# झाड़ मुडी Vs  भेलपुरी



## max_demon (Feb 24, 2008)

Post Your Openians guys , in western area esp. Maharastra Bhelpuri is popular but in eastern area that झाड़ मुडी is Famous like in kolkata etc . what do u personally like ?


----------



## Choto Cheeta (Feb 24, 2008)

भेलपूरी


----------



## SunnyChahal (Feb 24, 2008)

ye jhad mudi kya hai demon bhai??main to seedhi saadhi dal roti khata hu


----------



## phreak0ut (Feb 24, 2008)

Never heard of this Jhad Mudi myself. How's it prepared? Is it a speciality only for a specific region or can it be got in another  cities as well(not all chat centers, i know).
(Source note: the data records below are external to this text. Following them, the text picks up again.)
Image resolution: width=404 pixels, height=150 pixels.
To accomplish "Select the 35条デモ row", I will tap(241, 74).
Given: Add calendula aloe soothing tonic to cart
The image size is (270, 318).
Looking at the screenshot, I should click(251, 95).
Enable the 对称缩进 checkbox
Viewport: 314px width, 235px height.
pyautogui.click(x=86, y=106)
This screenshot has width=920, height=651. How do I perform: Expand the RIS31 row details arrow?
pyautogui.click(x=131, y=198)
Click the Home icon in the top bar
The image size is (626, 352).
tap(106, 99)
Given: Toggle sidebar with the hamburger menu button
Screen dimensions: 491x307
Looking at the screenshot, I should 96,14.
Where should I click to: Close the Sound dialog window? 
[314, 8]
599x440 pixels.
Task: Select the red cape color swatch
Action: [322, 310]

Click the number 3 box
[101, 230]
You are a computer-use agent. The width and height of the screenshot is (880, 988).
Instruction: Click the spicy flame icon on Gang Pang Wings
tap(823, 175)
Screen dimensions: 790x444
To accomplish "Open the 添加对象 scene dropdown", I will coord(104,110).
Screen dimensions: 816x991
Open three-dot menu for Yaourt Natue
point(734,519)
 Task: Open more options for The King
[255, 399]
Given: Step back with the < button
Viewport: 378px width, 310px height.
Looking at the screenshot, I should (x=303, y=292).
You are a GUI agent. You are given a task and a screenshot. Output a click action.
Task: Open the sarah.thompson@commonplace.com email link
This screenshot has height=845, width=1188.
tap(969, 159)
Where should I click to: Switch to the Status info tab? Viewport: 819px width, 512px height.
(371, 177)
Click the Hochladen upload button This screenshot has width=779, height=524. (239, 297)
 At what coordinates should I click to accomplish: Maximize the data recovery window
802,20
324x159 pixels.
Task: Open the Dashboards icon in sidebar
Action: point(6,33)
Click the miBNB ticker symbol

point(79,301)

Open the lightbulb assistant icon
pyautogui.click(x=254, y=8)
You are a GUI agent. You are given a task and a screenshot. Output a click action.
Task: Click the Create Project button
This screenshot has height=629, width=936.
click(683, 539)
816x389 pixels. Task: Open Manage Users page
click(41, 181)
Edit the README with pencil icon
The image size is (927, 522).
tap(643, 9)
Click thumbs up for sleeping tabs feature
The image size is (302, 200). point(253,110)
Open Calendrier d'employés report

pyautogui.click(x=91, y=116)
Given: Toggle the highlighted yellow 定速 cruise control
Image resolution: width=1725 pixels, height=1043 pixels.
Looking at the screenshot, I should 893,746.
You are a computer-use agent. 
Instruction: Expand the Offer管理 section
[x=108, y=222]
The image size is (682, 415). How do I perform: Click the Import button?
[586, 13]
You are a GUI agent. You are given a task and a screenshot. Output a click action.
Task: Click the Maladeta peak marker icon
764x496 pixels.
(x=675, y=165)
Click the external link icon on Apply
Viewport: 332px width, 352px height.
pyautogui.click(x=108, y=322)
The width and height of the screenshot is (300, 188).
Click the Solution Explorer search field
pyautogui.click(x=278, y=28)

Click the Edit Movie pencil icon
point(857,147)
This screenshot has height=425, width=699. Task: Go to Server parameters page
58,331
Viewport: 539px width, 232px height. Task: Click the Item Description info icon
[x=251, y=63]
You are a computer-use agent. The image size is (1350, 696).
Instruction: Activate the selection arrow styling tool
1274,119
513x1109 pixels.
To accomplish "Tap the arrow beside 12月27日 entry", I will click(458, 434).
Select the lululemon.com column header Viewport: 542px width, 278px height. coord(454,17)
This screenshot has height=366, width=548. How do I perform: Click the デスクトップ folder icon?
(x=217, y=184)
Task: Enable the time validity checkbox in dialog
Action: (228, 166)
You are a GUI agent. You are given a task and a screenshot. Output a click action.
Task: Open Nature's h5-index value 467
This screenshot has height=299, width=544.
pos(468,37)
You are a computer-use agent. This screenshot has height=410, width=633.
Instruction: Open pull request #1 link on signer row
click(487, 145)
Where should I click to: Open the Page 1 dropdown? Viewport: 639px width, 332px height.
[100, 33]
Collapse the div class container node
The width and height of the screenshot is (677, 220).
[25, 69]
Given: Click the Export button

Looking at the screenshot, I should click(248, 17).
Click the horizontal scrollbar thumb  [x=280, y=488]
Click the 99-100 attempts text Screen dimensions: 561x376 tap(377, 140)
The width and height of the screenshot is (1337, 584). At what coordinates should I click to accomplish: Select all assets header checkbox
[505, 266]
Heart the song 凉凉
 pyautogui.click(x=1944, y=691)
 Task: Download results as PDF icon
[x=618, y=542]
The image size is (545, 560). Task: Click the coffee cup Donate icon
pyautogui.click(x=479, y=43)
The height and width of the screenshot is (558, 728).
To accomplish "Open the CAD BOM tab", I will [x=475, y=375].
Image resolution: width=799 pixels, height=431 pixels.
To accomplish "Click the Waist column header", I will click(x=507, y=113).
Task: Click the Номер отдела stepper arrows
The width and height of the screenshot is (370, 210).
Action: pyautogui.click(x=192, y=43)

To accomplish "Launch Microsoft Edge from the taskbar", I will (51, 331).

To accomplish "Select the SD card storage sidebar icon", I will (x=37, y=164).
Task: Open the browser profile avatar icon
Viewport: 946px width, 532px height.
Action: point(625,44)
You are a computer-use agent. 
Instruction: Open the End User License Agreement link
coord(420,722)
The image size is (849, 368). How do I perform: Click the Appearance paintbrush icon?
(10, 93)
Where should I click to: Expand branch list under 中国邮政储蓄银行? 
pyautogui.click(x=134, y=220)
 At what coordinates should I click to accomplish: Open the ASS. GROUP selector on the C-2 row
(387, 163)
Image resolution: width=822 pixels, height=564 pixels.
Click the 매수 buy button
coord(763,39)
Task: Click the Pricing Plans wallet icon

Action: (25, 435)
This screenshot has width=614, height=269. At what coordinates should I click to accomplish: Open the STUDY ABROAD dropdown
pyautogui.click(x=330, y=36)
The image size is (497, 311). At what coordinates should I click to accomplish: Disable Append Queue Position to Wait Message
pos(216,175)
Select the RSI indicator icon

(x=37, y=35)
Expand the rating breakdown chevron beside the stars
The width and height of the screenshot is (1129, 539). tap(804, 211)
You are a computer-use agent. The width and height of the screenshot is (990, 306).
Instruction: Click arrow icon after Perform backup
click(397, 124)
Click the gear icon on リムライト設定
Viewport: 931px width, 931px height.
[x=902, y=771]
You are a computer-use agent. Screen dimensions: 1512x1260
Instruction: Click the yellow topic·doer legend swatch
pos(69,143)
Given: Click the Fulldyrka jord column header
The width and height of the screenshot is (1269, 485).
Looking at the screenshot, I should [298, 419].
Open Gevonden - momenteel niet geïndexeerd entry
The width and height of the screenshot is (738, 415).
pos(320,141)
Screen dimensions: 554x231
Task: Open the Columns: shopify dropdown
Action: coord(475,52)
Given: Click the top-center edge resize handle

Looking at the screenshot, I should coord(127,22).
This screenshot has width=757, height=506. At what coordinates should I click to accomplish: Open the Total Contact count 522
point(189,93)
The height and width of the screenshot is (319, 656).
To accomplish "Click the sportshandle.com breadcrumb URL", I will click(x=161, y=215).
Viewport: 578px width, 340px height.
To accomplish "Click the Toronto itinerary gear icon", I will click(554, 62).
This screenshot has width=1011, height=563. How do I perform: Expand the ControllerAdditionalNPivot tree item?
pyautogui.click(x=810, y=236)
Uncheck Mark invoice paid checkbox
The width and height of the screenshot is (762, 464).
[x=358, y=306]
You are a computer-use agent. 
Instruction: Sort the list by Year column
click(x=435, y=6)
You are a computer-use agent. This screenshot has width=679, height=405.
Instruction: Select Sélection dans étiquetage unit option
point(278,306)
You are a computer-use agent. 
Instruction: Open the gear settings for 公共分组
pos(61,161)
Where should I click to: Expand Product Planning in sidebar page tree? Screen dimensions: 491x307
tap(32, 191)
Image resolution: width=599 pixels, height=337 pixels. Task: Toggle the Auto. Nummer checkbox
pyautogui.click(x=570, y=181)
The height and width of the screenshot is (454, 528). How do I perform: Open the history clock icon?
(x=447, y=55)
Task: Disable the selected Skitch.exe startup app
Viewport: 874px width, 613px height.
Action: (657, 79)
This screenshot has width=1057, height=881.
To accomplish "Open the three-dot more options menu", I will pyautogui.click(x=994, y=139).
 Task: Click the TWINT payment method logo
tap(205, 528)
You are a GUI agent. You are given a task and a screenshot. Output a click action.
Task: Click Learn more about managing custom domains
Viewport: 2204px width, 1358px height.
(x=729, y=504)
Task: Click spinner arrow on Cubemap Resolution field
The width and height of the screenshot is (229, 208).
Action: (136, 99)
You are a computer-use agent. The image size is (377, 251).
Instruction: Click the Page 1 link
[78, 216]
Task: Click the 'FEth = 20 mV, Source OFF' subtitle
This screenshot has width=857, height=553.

Please let us know Maxy.


----------



## MetalheadGautham (Feb 24, 2008)

bangalore style customised Bhel Puri(I am an expert in making those)


----------



## s18000rpm (Feb 24, 2008)

i think its Jha*l* Mudi 


what next?
pani puri vs. samosa?


@max, are you & vaibhavtek related?

no offence


----------



## Rockstar11 (Feb 24, 2008)

^^^  lol
yeh झाड़ मुडी kya hai bhai???
apun ko to sirf  भेलपुरी mangta


----------



## s18000rpm (Feb 24, 2008)

jhal mudi-
puffed rice+chilly powder+onion+tomato +salt+some other masala+lime
i think these are the ingridients 
(they sell it in trains too)

i used to eat this, but bhel-puri pwns it


----------



## trublu (Feb 24, 2008)

भेलपुरी.I get to eat it only once year.That's what makes it so special for me.


----------



## ico (Feb 24, 2008)

Bhelpuri.............



s18000rpm said:


> @max, are you & vaibhavtek related?
> 
> no offence


ROFL........


----------



## quadroplex780 (Feb 24, 2008)

"Eat sh!t and die"-Gears of war dialouge


----------



## CadCrazy (Feb 24, 2008)

झाडी मुंडी । झाडियों की मुंडी से बनने वाला व्यंजन :d


----------



## Head Banger (Feb 24, 2008)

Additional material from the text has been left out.